If you spend a lot of time in your computer (as I do), you might have noticed that you spend an enormous amount of time moving “ the mouse”. If you learn the shortcuts from a tool, you’ll increase productivity. In Slack, these are my top five shortcuts.

  • ⌘+K -> Allows me to quickly switch between channels and people.
  • ⌘+Shift+A -> Shows me all unread messages in one view .
  • ⌘+Shift+T -> Shows me all unread threads.
  • ⌘+F -> Searches your conversations.
  • ⌘+? -> Shows me all Slack keyboards shortcuts.

BTW, back in the day, when mouses had a cord, they said that private equity firms would cut the cord to new interns who were using the mouse too much and didn’t know excel’s shortcuts. They’d tell them: “You have the same deadline to deliver. Please continue”. I wonder what they do now, turn off their Bluetooth?

Enable channel-specific notifications for specific cases.

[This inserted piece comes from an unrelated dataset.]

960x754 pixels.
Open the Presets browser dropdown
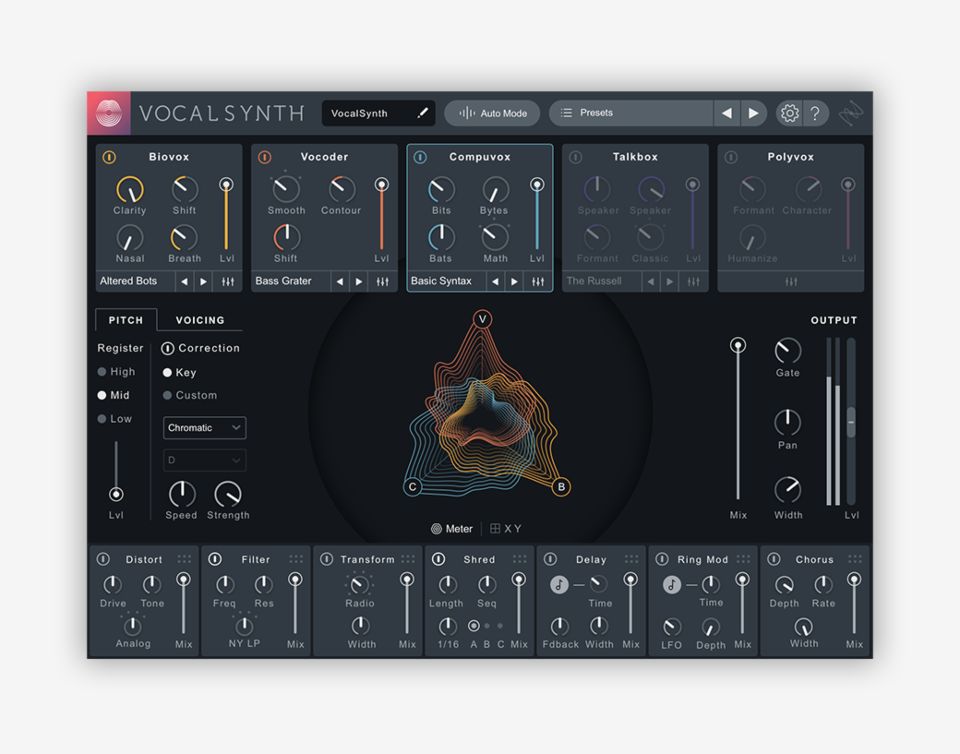(x=630, y=113)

Salun made me realize that there are teams that need to reply ASAP to specific channels. Such as the Engineering team to the “911” channel. They use this channel to receive notifications from anyone in the company that finds a blocker (aka, a bug) to the main workflow of the platform. The SLA to reply to these reports is a couple of minutes, and if it is accepted, the SLA to resolve it is a couple of hours. Therefore, they need to receive all the notifications from new messages (in that channel), both on desktop and mobile. As redundant as it could be, this is a no-chatting channel. Thanks for the reminder Salun!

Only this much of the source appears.